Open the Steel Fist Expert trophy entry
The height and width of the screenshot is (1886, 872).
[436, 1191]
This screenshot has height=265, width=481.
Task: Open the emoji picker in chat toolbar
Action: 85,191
━━━━━━━━━━━━━━━━
- **What you have to do**
Output the records above exactly as written.

- **Task response**
Open the Steel Fist Expert trophy entry
The height and width of the screenshot is (1886, 872).
[436, 1191]
This screenshot has height=265, width=481.
Task: Open the emoji picker in chat toolbar
Action: 85,191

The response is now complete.